TO DO: Rewrite the records starting at the line that contains "Given: Select the" and ending at the line that contains "click(x=94, y=30)", replacing "Device" with "Account" and leaving everything else unchanged.

RECORDS SHOWN:

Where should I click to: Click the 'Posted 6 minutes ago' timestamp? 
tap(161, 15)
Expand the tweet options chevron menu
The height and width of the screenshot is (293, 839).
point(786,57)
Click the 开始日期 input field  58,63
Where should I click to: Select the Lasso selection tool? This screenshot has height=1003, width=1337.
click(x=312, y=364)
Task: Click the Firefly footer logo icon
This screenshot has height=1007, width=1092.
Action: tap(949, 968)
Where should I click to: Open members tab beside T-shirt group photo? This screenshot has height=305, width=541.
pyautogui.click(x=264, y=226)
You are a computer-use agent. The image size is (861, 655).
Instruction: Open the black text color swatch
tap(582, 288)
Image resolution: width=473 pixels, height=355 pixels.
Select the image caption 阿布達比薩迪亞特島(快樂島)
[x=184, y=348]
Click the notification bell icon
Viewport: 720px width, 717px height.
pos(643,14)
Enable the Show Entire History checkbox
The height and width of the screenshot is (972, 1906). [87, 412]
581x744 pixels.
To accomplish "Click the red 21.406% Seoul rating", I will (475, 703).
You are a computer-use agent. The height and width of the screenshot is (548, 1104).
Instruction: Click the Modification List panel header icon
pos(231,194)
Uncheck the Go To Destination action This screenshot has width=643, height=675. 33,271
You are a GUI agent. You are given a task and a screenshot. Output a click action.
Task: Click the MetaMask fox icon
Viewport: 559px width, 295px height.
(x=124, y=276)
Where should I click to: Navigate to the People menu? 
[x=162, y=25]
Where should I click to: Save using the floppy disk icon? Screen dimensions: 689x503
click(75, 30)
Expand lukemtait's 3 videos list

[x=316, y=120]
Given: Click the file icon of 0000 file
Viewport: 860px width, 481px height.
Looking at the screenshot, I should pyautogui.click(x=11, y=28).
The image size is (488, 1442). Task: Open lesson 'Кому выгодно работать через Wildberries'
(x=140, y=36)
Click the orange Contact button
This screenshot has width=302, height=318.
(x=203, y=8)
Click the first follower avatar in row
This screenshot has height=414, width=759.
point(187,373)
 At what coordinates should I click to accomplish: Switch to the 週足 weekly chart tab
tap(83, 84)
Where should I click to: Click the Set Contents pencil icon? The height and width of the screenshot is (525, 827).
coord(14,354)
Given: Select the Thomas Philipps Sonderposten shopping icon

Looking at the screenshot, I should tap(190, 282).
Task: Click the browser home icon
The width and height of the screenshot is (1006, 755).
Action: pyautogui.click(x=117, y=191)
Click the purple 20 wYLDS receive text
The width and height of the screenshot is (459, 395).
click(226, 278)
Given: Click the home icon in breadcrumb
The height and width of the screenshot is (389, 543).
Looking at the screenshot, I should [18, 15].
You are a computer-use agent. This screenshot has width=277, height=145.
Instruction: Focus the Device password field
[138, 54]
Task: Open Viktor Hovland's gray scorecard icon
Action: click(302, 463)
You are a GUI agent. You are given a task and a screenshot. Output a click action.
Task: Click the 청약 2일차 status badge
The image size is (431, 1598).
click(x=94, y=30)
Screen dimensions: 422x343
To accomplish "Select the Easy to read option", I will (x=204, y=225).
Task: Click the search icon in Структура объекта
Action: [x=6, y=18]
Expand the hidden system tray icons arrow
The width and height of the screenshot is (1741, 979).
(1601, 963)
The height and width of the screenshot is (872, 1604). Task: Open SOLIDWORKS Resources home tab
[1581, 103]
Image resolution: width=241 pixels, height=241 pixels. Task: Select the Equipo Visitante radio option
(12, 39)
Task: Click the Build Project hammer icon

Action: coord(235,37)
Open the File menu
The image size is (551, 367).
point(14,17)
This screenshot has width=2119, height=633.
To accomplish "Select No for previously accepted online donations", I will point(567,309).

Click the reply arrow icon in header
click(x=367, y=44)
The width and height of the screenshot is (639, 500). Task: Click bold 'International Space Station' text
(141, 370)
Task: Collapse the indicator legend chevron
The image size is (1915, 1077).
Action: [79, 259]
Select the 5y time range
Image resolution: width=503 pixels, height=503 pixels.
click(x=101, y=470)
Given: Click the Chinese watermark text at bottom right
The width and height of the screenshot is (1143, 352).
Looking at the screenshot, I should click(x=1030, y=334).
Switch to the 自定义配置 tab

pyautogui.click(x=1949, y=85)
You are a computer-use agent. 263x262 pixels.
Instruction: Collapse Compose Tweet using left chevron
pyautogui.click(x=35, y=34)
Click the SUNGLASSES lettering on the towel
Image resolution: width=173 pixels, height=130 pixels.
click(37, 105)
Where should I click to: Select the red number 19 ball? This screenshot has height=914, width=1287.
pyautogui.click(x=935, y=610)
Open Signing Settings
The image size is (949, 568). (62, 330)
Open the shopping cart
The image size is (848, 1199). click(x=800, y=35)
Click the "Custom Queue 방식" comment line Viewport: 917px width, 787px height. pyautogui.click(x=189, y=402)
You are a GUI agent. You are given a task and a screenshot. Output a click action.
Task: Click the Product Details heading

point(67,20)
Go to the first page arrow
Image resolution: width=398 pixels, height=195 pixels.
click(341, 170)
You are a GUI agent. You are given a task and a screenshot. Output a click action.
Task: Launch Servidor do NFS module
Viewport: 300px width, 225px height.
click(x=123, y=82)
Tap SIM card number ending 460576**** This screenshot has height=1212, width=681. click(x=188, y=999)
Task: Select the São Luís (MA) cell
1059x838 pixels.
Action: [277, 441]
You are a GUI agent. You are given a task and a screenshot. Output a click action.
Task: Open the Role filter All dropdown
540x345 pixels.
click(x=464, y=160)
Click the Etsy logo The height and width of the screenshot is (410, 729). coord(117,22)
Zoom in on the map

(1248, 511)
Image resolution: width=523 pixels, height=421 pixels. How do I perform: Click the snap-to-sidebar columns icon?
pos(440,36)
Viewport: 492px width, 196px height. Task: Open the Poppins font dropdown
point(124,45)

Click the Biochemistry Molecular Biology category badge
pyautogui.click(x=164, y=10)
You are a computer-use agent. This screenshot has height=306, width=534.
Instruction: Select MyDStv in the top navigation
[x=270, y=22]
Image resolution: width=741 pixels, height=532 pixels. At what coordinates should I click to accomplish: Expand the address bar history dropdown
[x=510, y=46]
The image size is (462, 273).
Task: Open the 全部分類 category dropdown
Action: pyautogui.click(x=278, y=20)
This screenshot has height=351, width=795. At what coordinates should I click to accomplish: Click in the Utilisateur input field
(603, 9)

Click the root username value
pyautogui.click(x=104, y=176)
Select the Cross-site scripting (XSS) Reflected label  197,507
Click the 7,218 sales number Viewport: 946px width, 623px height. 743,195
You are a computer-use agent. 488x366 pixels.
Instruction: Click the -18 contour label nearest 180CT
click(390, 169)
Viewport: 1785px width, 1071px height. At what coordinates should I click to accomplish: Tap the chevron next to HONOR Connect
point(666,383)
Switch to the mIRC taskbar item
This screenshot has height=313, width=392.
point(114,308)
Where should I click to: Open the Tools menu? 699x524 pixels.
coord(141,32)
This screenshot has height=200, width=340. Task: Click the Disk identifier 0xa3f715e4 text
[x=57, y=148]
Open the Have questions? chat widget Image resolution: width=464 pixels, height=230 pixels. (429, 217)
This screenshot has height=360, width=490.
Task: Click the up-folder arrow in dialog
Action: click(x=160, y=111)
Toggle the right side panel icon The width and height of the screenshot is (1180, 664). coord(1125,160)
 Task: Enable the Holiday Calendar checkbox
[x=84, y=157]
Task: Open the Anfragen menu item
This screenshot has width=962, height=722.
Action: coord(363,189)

RESPONSE FOR THIS EXERCISE:
Given: Select the Thomas Philipps Sonderposten shopping icon

Looking at the screenshot, I should tap(190, 282).
Task: Click the browser home icon
The width and height of the screenshot is (1006, 755).
Action: pyautogui.click(x=117, y=191)
Click the purple 20 wYLDS receive text
The width and height of the screenshot is (459, 395).
click(226, 278)
Given: Click the home icon in breadcrumb
The height and width of the screenshot is (389, 543).
Looking at the screenshot, I should [18, 15].
You are a computer-use agent. This screenshot has width=277, height=145.
Instruction: Focus the Account password field
[138, 54]
Task: Open Viktor Hovland's gray scorecard icon
Action: click(302, 463)
You are a GUI agent. You are given a task and a screenshot. Output a click action.
Task: Click the 청약 2일차 status badge
The image size is (431, 1598).
click(x=94, y=30)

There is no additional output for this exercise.